The Fayette Citizen-News Page
Wednesday, December 22, 1999
Fence question goes to council

By DAVE HAMRICK
Staff Writer

Robert Holmes says he just wants to keep his dog in the backyard and thieves and vandals out.

But he'll have to take his request for a zoning variance to allow a backyard fence to the City Council. The Planning Commission last week turned him down.

Holmes said he recently caught a peeping Tom looking in the rear windows of the house he leases, and that's not all. “My tomatoes were taken right off the vine, and I've had yard equipment taken.”

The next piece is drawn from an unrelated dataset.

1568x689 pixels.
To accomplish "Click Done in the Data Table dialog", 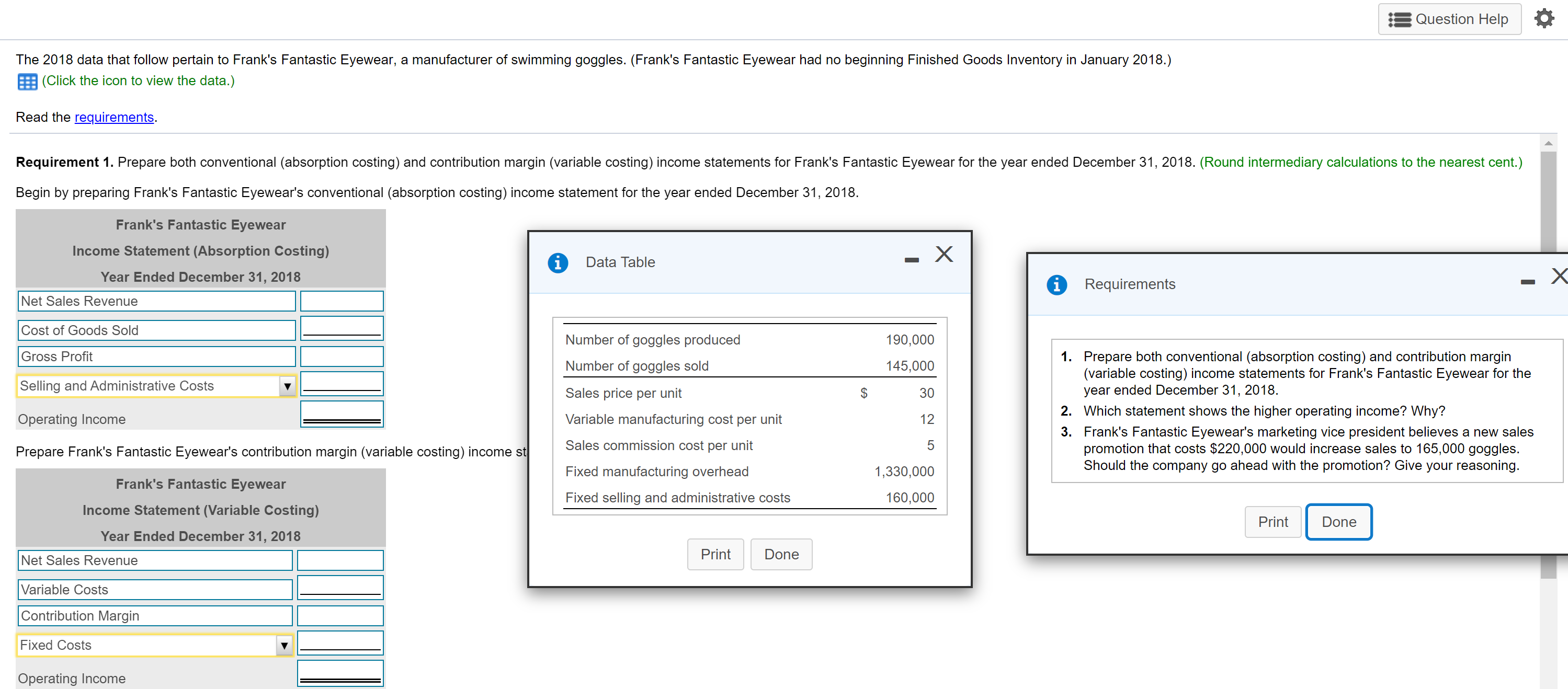I will click(781, 554).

The home faces McIntosh Place Drive, a subdivision street, but the rear of the house is just a few feet from Creekwood Trail, a collector road that serves the neighborhood off Ga. Highway 314 just beyond the highway's split with Ga. Highway 85.

According to city ordinances, the home has two front yards and no backyard. The law allows ornamental fences of up to four feet in front yards, but Holmes says that's not enough to solve his problems.

The fence Holmes wants the city to approve has already been built. He didn't know he was breaking the law, he said, adding that other homes near his have fences just like his.

But those fences, and others in the area around White Road and Creekwood Trail, are a bone of contention for neighbors, said Mike DeLowe, who spoke in opposition to Holmes' variance request. Not only are the fence builders breaking the law, he said, but they're also breaking neighborhood covenants.

“We moved into a subdivision with protective covenants understanding that there would be restrictions,” he said. “We've complained about every one that's gone up,” he said of the fences.

Fence concerns are creating headaches for the city government. Double frontage lots like the one Holmes lives on are commonplace in the city, and residents complain that they have no way of knowing when they buy the homes that they can't build fences on them.

City Council recently set a precedent by granting a variance for a similar home in Stonebrier subdivision off Old Norton Road, but Planning Commission members say they don't have that kind of authority.

“If the City Council wants to go change an ordinance, it's their prerogative,” said commission member Allan Feldman. “I don't think it's our prerogative.”

“I still think it's a safety issue,” said commissioner Segis “Al” Lipscomb, “covenants or no covenants.” She voted against the motion to deny the variance. If Holmes' landlord decides to file an appeal to the City Council, it could be heard at the group's Jan. 3 meeting.